Some of the most influential provisions of the
act focused on enhancing the current loan provisions to make more money
available to more small businesses, under more varied circumstances. Higher loan limits were instituted for 7(a)
and 504 loans, from 2 million to 5.5 million dollars, with small manufacturers
eligible to receive the maximum amount. Microloan
limits were increased as well, from $35k to $50k, permanently. More small businesses also began to meet the
necessarily qualifications to receive loans thanks to expanded size limits,
allowing businesses with lower net worth and less net income to qualify.
Increasing
capital availability for small manufacturing business owners was a priority for
the proponents of the Small Business Jobs Act.
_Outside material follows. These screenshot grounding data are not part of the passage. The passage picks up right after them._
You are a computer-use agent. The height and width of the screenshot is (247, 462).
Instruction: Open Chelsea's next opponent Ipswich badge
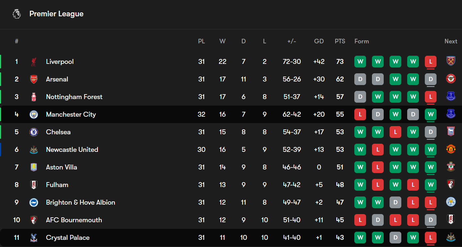(451, 132)
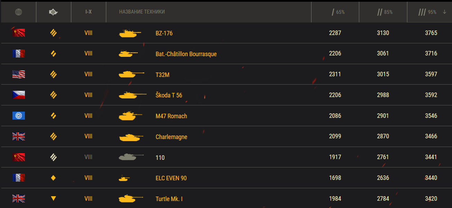452x208 pixels.
Task: Select the 110 tank name
Action: [160, 158]
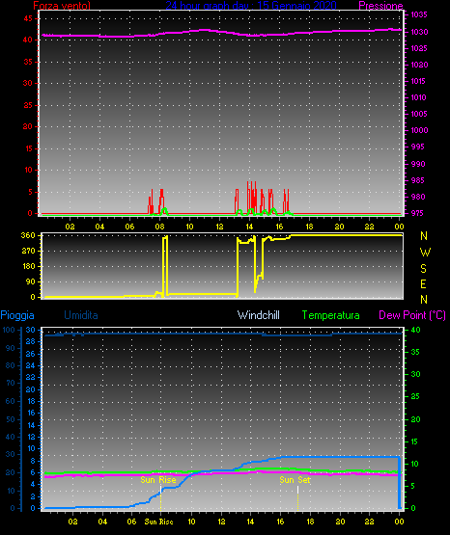The height and width of the screenshot is (535, 450).
Task: Click the Umidita legend label
Action: [81, 315]
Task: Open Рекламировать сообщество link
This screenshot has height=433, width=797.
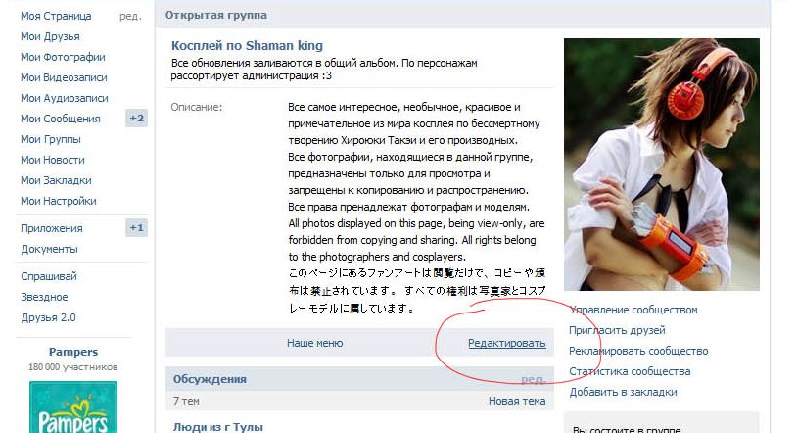Action: pyautogui.click(x=638, y=351)
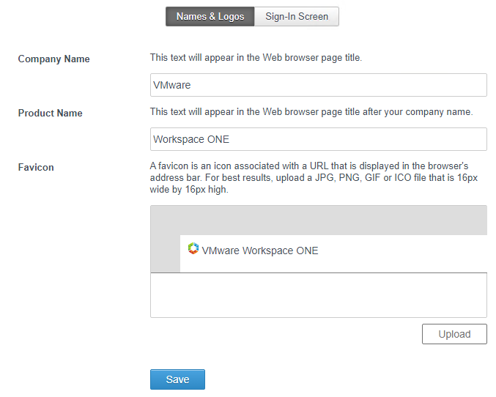The height and width of the screenshot is (397, 496).
Task: Click the empty favicon file box
Action: click(x=318, y=295)
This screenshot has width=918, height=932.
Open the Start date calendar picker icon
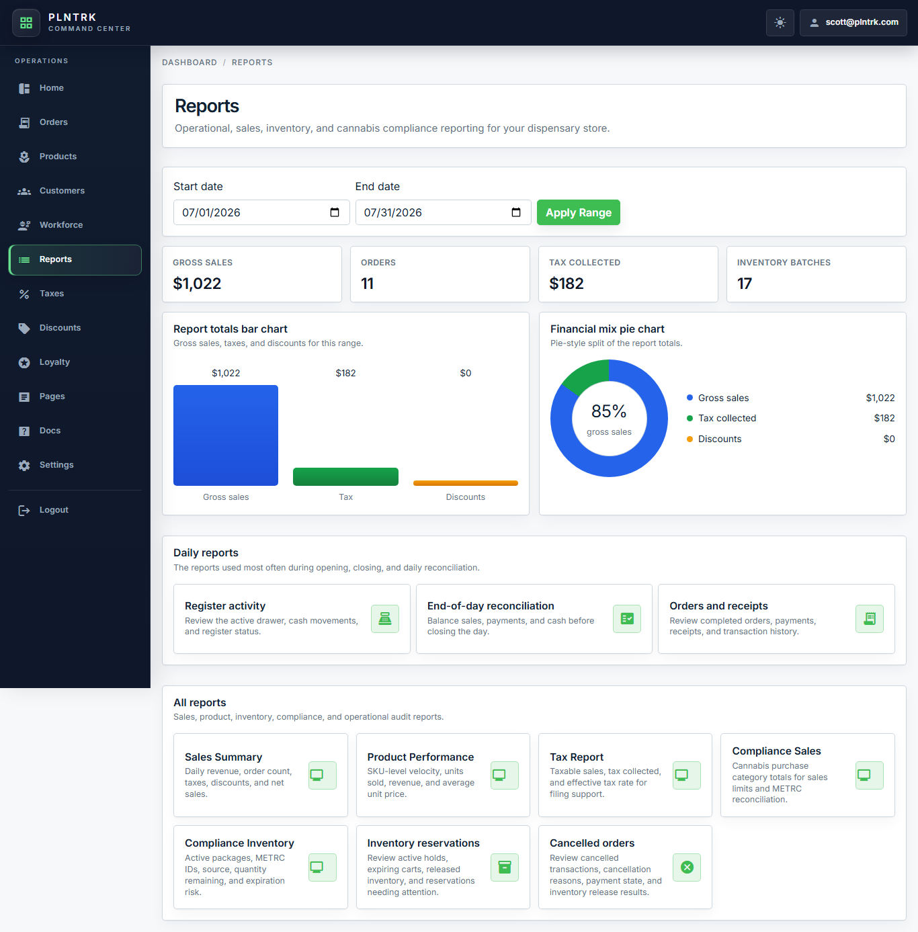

Many of the Acts provisions specifically
targeted small manufacturing businesses, because of the industry’s known impact
on the job market. The vast majority of
American manufacturing companies are small businesses; some estimates put it
the ratio as high as 98%. And those
businesses account for over a third of Americans employed in
manufacturing.
According
to the Labor Department, 400,000 new jobs were created in the manufacturing
industry since the signing of the Small Business Jobs Act. The increased availability of employment
provided the ailing economy with a much-needed boost. The increased loan
limits, especially for small businesses in manufacturing, made more than 10
billion dollars available in small business loans. The availability of that capital created
greater supply chain access for small businesses, which has directly translated
into more job opportunities.
In the past, lack of supply chain access has been a strangle point in the growth of small manufacturing businesses in America. The largest factor in the success of small businesses in the manufacturing industry has been their ability to obtain corporate customers. Having a corporate customer base is also directly linked to small business expansion. Small businesses, on average, double their number of employees within a single year of gaining corporate customers. Within two years, they more than triple in size.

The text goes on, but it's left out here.